Wall impingement of the fuel spray onto the piston surface was identified as a major source of hydrocarbon emissions during stratified operation. A zero-dimensional simulation of various parameters affecting wall impingement indicates that droplet size, in-cylinder temperature, and penetration velocity are the three major factors. Droplet size was reduced drastically through the use of the new E-TEC™ voice-coil injectors with newly developed outwardly opening swirl nozzles. The in-cylinder temperature is increased with optimized air-flow and engine temperature management. The management of the fuel spray wall impingement was improved significantly by optimizing the splash bowl geometry in the piston surface.
KIVA spray simulations with different cylinder head geometries indicate that the design of the near nozzle area and especially the distance of the cylinder wall from the fuel spray are critical for optimal fuel spray development and mixture preparation. The near nozzle geometry was also found to have an effect on penetration velocity.
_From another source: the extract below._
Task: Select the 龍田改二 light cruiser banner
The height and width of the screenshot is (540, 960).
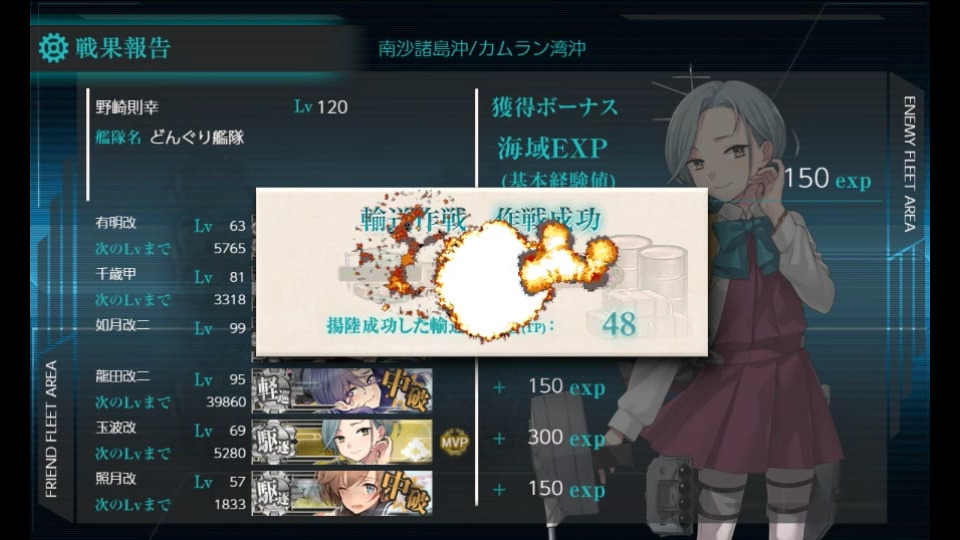Action: (342, 391)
An optimized combustion chamber location that maximizes the distance of the fuel spray from the walls reduced stratified emissions by up to 40% and resulted in an ICOMIA cycle emissions reduction of 18%.
The combination of the new E-TEC™ direct injection system with an optimized combustion chamber and improvements in near-nozzle geometry, injector targeting, piston splash bowl design, air-flow management, and mapping resulted in an overall emissions reduction of over 50% compared to the FICHT® direct injection system.
CitationStrauss, S., Zeng, Y., and Montgomery, D., "Optimization of the E-TEC™ Combustion System for Direct-Injected Two-Stroke Engines Toward 3-Star Emissions," SAE Technical Paper 2003-32-0007, 2003, https://doi.org/10.4271/2003-32-0007.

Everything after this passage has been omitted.